CHECK YOUR UNDERSTANDING ->
a - Answer these questions using the article on North Dakota politics:
(i) Which party held North Dakota's three congressional seats from 1987 to 2011?
(ii) At which college does Catherine McNicol Stock teach?
(iii) In what year was "Rural Radicals: Righteous Rage in the American Grain" published?
b - Retype the passage of the article on North Dakota politics from "Now comes a" to "professor’s got chops.".
c - List every book title named in the article on North Dakota politics.

EXCERPT PROVIDED ->
Many explanations have been advanced for the sharp right turn that Great Plains politics has taken. Nowhere has the lurch been more pronounced than in North Dakota. For 24 years, from 1987 to 2011, the state’s three congressional seats were held by Democrats, and Democrats had majorities in one or the other house of the Legislature into the 1990s.
No more. Today not only the congressional seats but every statewide elective office is in the hands of Republicans. The rightward topple is equally pronounced in the Legislature, where Democrats have been reduced to whimpering wannabes.
Among the theses explored here several have seemed especially apt. One is the industrialization of agriculture, abetted by changes in federal farm policy, which emptied the countryside and made the remaining farm operators very much more efficient, more productive and wealthier. Another is the explosive growth of the energy industry. A third is the assumption that the federal government has grown too intrusive, despite the far gentler touch of today’s federal farm policy. Others have more to do with national issues, especially immigration and the emergence of so-called “identity politics.” North Dakotans aren’t comfortable with diversity. Finally, inept leadership among Democrats has left the party rudderless, unable to articulate a program that resonates with North Dakotans.
Now comes a provocative new thesis. It’s the growing militarization of the Great Plains.
So says Catherine McNicol Stock, an historian of the plains, in “Nuclear Country: The Origins of the Rural New Right,” published by the University of Pennsylvania in November. Stock teaches at Connecticut College; her earlier books have examined the Depression years in small towns (“Main Street in Crisis: The Great Depression and the Old Middle Class on the Northern Plains,” 1992) and agrarian politics (“Rural Radicals: Righteous Rage in the American Grain,” 1996). She also wrote the introduction to Howard Lamar’s classic “Dakota Territory 1861-1889: A Study of Frontier Politics.”
The professor’s got chops.

Saved entries ->

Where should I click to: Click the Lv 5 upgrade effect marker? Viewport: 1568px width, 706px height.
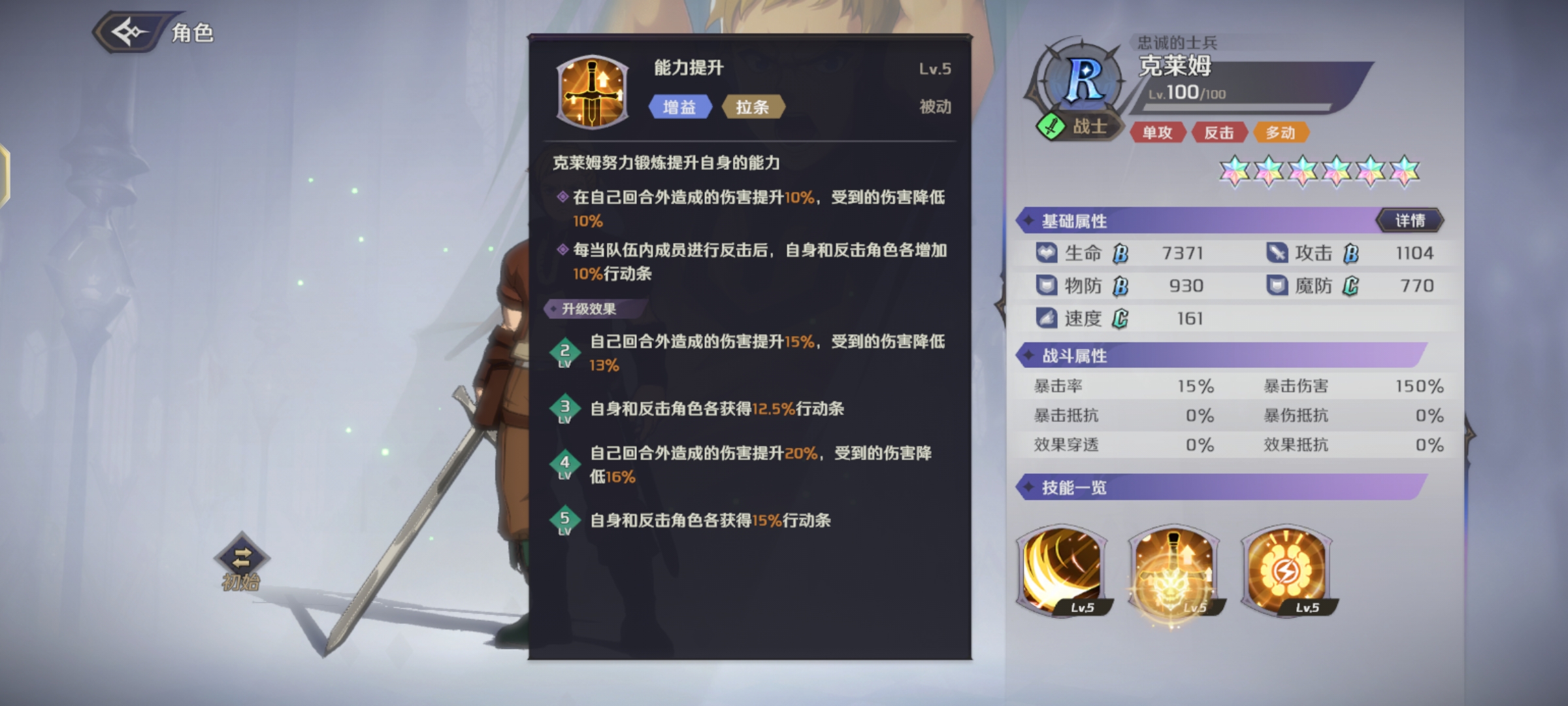pos(565,521)
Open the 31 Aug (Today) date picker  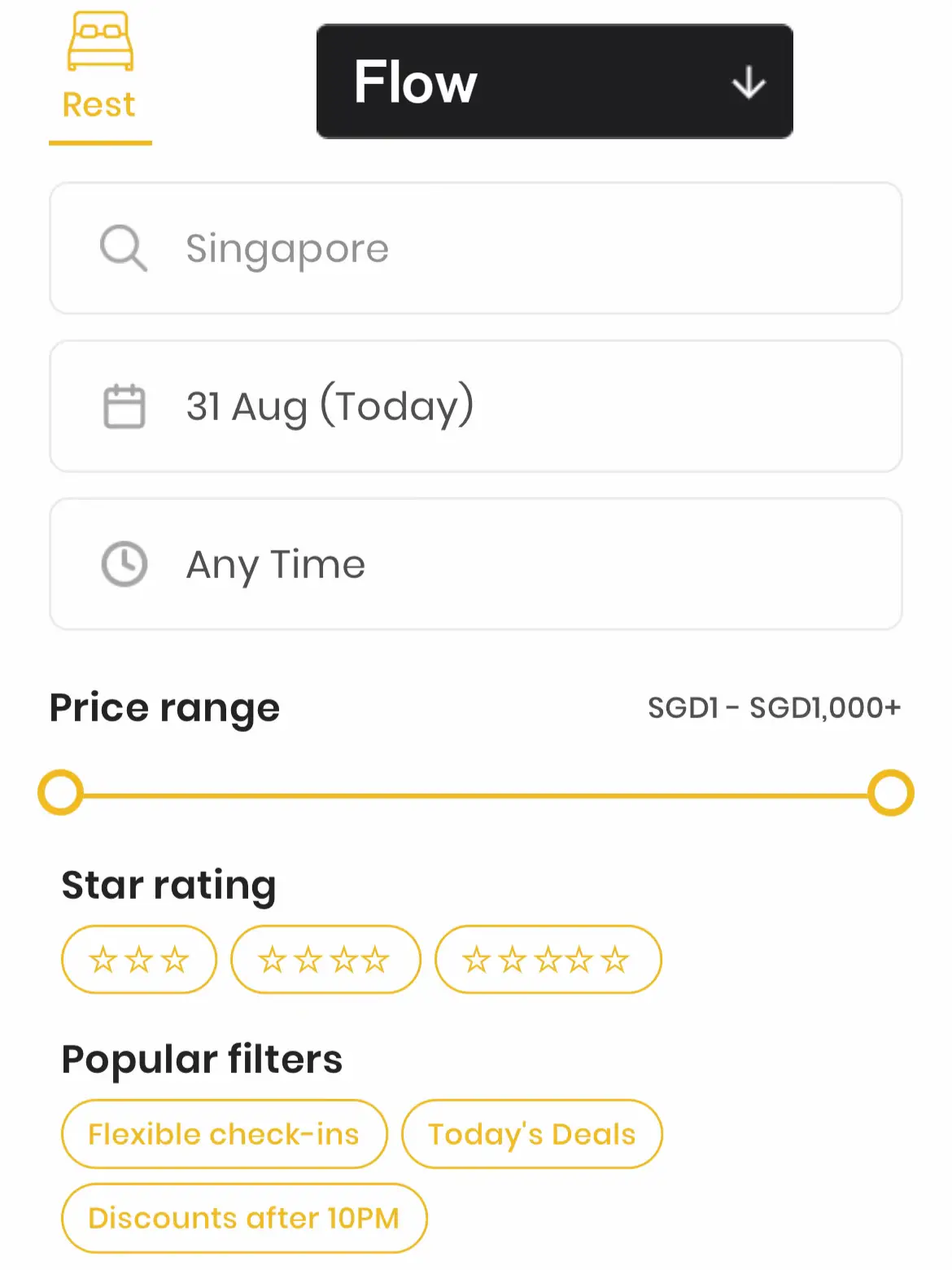[476, 406]
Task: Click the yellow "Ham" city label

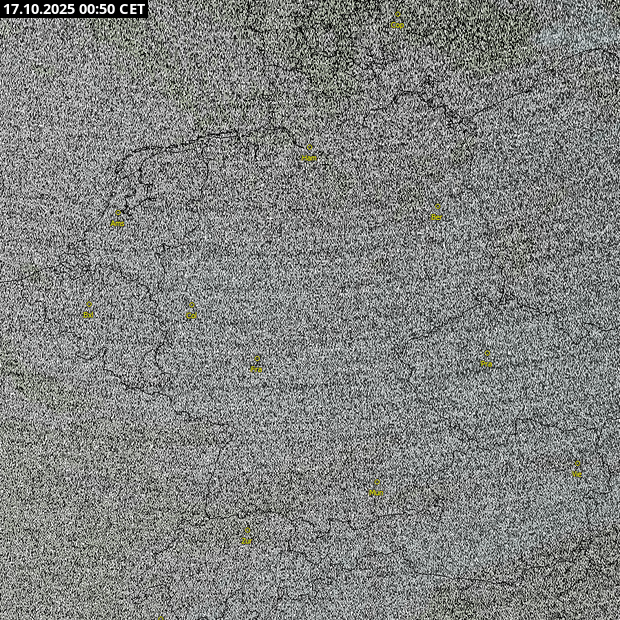Action: [x=308, y=159]
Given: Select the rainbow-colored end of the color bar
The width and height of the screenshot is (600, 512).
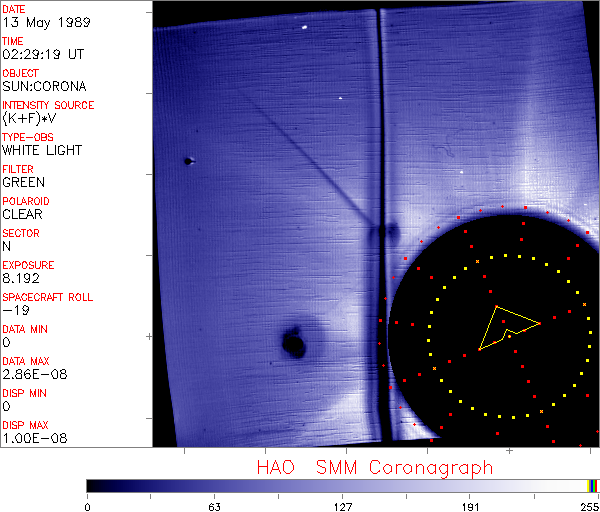Looking at the screenshot, I should 593,485.
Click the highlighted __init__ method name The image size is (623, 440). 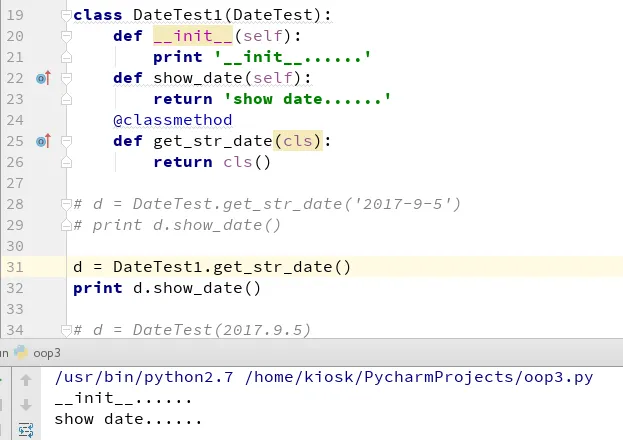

SOLUTION SET ->
a -
(i) Democrats
(ii) Connecticut College
(iii) 1996

b -
Now comes a provocative new thesis. It’s the growing militarization of the Great Plains.
So says Catherine McNicol Stock, an historian of the plains, in “Nuclear Country: The Origins of the Rural New Right,” published by the University of Pennsylvania in November. Stock teaches at Connecticut College; her earlier books have examined the Depression years in small towns (“Main Street in Crisis: The Great Depression and the Old Middle Class on the Northern Plains,” 1992) and agrarian politics (“Rural Radicals: Righteous Rage in the American Grain,” 1996). She also wrote the introduction to Howard Lamar’s classic “Dakota Territory 1861-1889: A Study of Frontier Politics.”
The professor’s got chops.

c -
Nuclear Country: The Origins of the Rural New Right
Main Street in Crisis: The Great Depression and the Old Middle Class on the Northern Plains
Rural Radicals: Righteous Rage in the American Grain
Dakota Territory 1861-1889: A Study of Frontier Politics